Composition
Our findings indicate that HVAE consistently outperforms other models on composition. While both VAE and GAN show similar performance, they have distinct drawbacks: VAE reconstructions maintain image structure but appear too blurry, while GAN alters image structure, especially with complex datasets.
The advantage of HVAE over other models becomes clear as data complexity increases (e.g., with datasets like CelebA and ADNI). This improvement may be attributed to HVAE's multiple stochastic layers of latent variables, which allow it to more effectively learn and retain the prior of the latent from the data distribution across composition cycles.
Figure 4: Qualitative evaluation of composition across all datasets/graphs. From left to right across all datasets:
(i) factual, (ii) null-intervention (reconstruction) (iii) 10 cycles of null-intervention
Effectiveness
We attribute HVAE’s superior performance in generating counterfactuals to the high expressivity of its hierarchical latent variables. This hierarchical structure enables HVAE to align closely with the underlying causal graph, allowing it to retain the semantic information of the original image while implementing the intended causal modifications effectively.
The rich representation of latent variables in HVAE not only preserves the original content but also allows for more accurate and nuanced manipulation of causal factors. This results in counterfactuals that are both effective and plausible, making HVAE a powerful tool for counterfactual generation.
Figure 5: Qualitative evaluation of effectiveness for all datasets/graphs.

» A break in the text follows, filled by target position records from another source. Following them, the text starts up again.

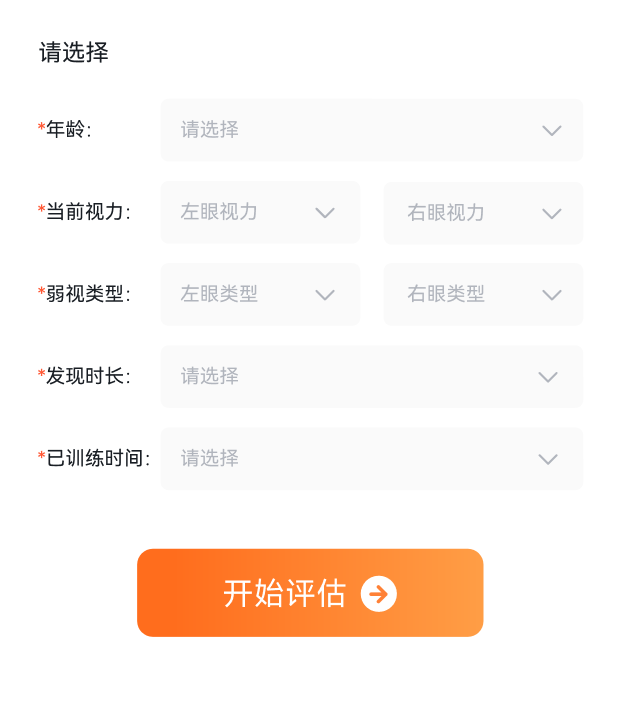Open the 左眼视力 dropdown
Screen dimensions: 620x710
point(219,212)
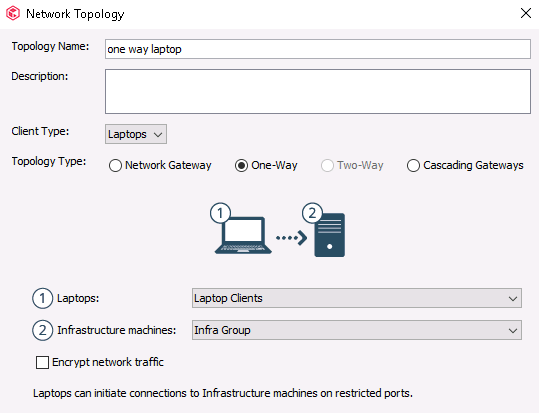
Task: Click the circled 1 next to Laptops label
Action: click(42, 298)
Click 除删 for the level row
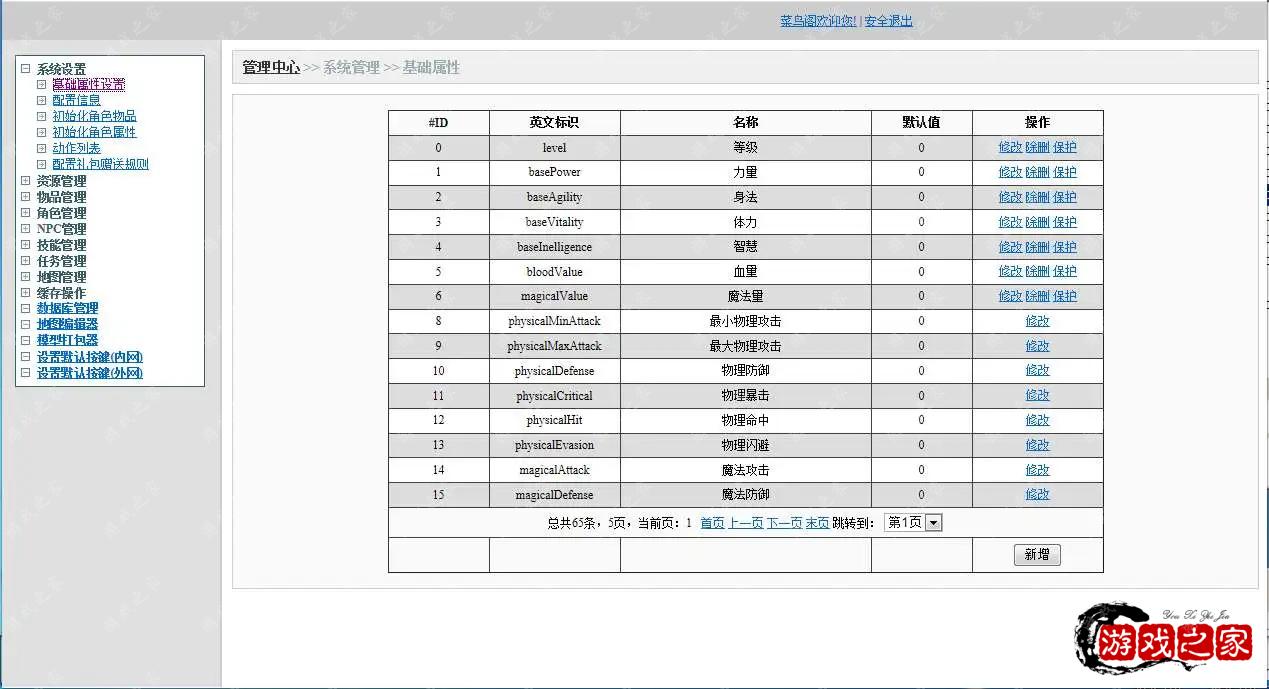 [1037, 147]
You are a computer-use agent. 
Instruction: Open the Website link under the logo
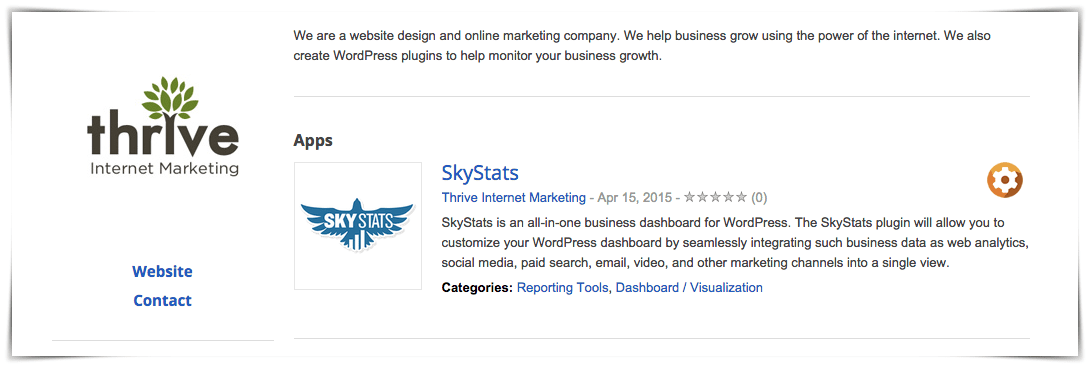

From left to right across datasets: the leftmost image is the factual one and then each column shows the causal counterfactual image after intervening on a single attribute.
v: volume; vent: ventricle; eg: eyeglasses.
Realism & Minimality
We found that HVAE generates the most realistic counterfactuals across most metrics and datasets, namely the ones closest to the original data distribution. Introducing more attributes to condition the HVAE (complex graph on CelebA) affected image realism, while GAN maintained good performance. The GAN model, while capable of generating realistic images, failed to achieve optimal minimality due to its lower ability to preserve factual details, compared to HVAE, which is also evident by the composition metric.